Genetic Parameters of Growth and Reproduction in the West African Dwarf Goats Reared in the Humid Tropics.


Twenty-five intensively managed mature West African Dwarf goats were used for the experiment comprising 20 Does (dams) and 5 bucks (sires).

The goats were classified into 5 mating pens of 4 Does (dams) and one buck (sire) randomly assigned per pen. Fresh water and forage were provided ad libitum in addition to 1kg concentrates Cajanus cajan to each animal per day.

Data were collected on weights at birth and weaning; litter size and linear body measurements. Body weight gain was calculated.

The data were subjected to analysis of variance in completely randomized design using the statistical package of social science (SPSS) computer package.

The Paternal Half-sib Analysis model was used to estimate sire component of variance from which the additive genetic variance and heritability were calculated.

The descriptive statistics (mean ±S.E) and Coefficient of Variation for birth weight, litter size, body weight gain and body weight showed that birth weight of the offspring were significantly different (P<0.05) between sires.

The weaning weight of offspring of different sire groups indicated non-significant differences (P>0.05). Body weight gain of sires group recorded significant differences (P<0.05).

The effect of sex of the animal body weight, body weight gain, body length, arm length and height at wither showed that male progenies were higher than females;


Background of Study

The 2006 national census gave the population of Nigeria as 144 million people (National Population Commission, 2006).

With the rate of population growth and rapid loss of indigenous livestock species coupled with rising costs of production, the present gap in the supply of animal protein is bound to widen.

To bridge the animal protein demand and supply gap, the Nigeria government since 1970s to date, has attempted to improve indigenous breed of livestock by importing exotic breeds.

These efforts have failed principally because the exotic breeds could not adapt to the tropical Nigerian environment as the challenges of tropical pests and diseases were unbearable to them.

Locally adapted breeds (indigenous breeds) are better able to survive and produce valuable products in low input and variable environments (AGRI, 2002).

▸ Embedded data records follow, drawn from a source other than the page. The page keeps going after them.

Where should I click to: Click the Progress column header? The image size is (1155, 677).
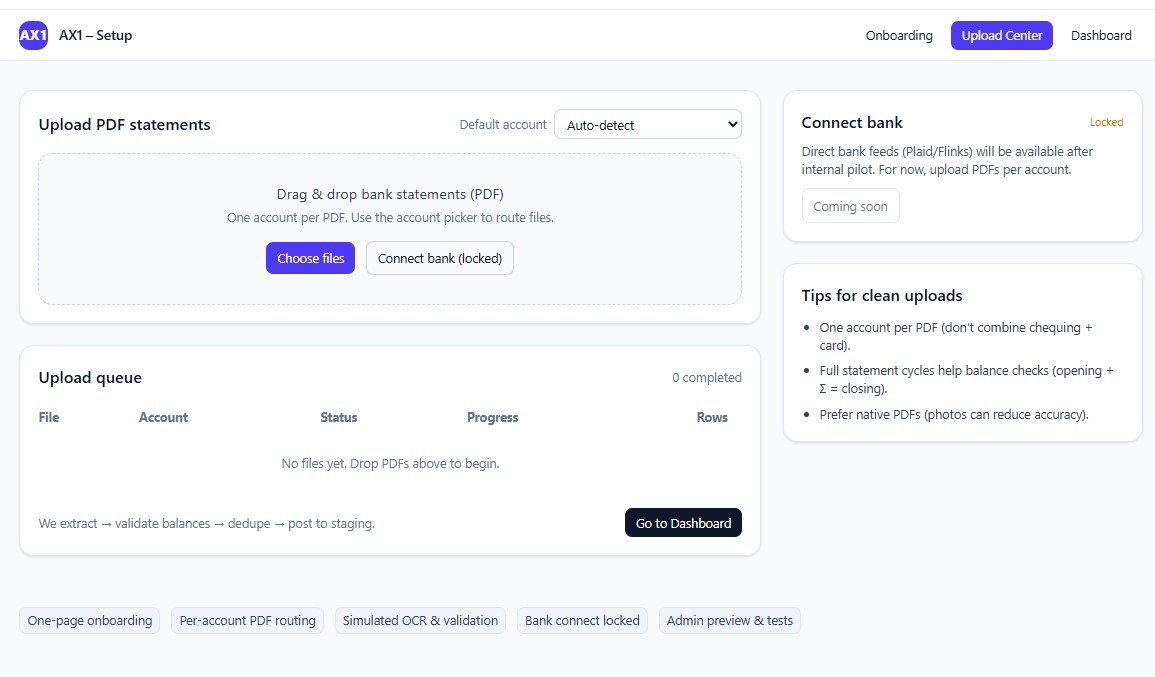point(492,418)
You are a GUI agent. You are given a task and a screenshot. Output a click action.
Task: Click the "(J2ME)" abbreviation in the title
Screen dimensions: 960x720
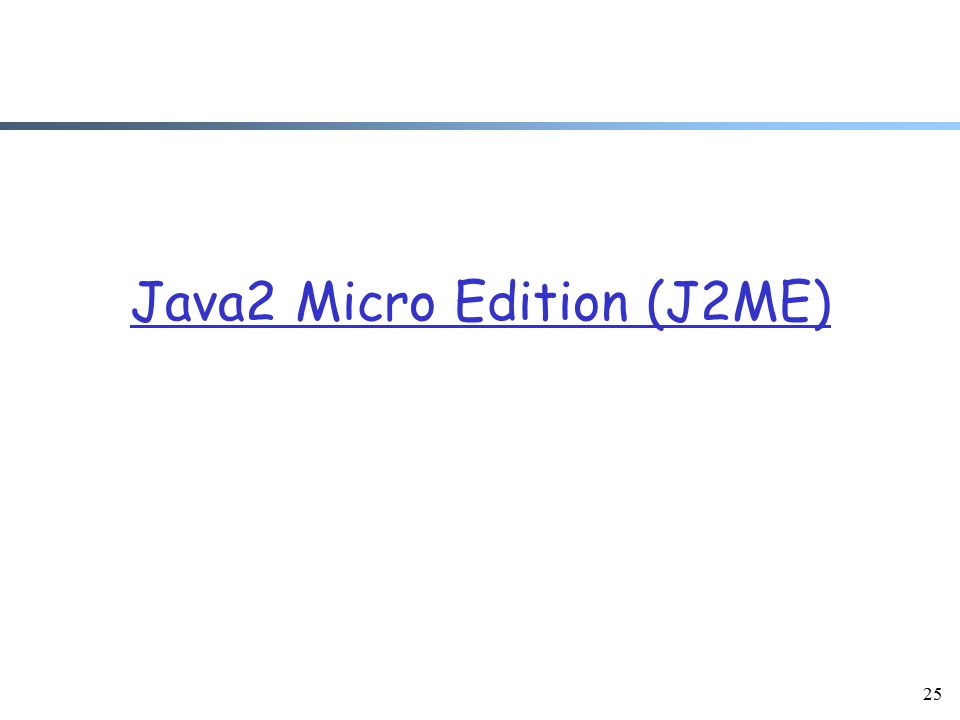coord(739,304)
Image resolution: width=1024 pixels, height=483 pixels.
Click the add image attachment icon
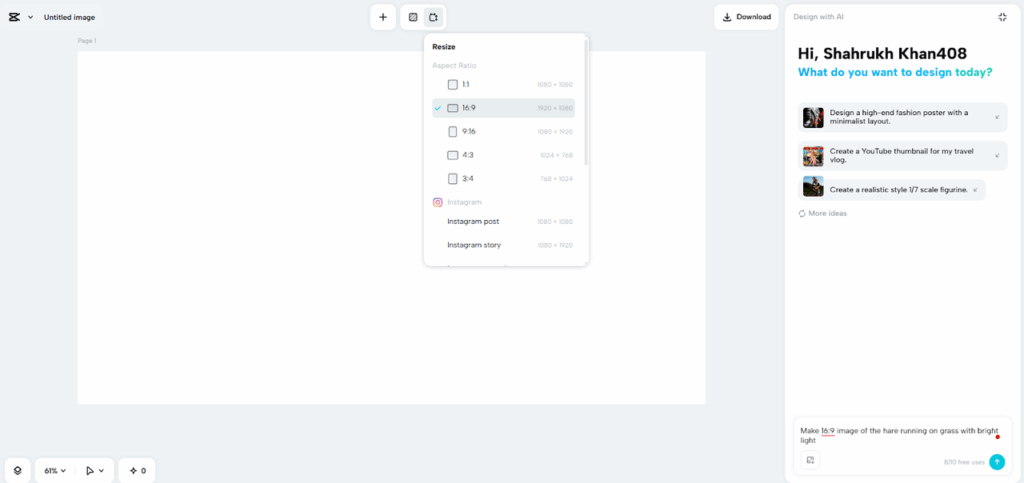pyautogui.click(x=810, y=461)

Maijala (1983) reported that genetic improvement is currently being conferred on indigenous breeds of goats because they have long been adapted to extreme harsh environmental conditions of nutrition, climate and disease.

They might be more productive in their own environment than exotic breeds. They can also be valuable experimental animals in fundamental research and a potential store of unique genes, which may be useful especially  when environment concerns necessitate changes in production system (Salako and Ngere, 2002).

The indigenous small ruminant populations in Nigeria comprising sheep and goats are important genetic sources because of their adaptation characteristic such as hardiness to the stressful tropical environment and trypano-tolerance (Salako, 2004).

Of the several breeds of goats in the world, the predominant breed in the humid tropics is the West African Dwarf goats. The majority of these are bred under the traditional management and their contribution to the total supply of meat in the region is enormous.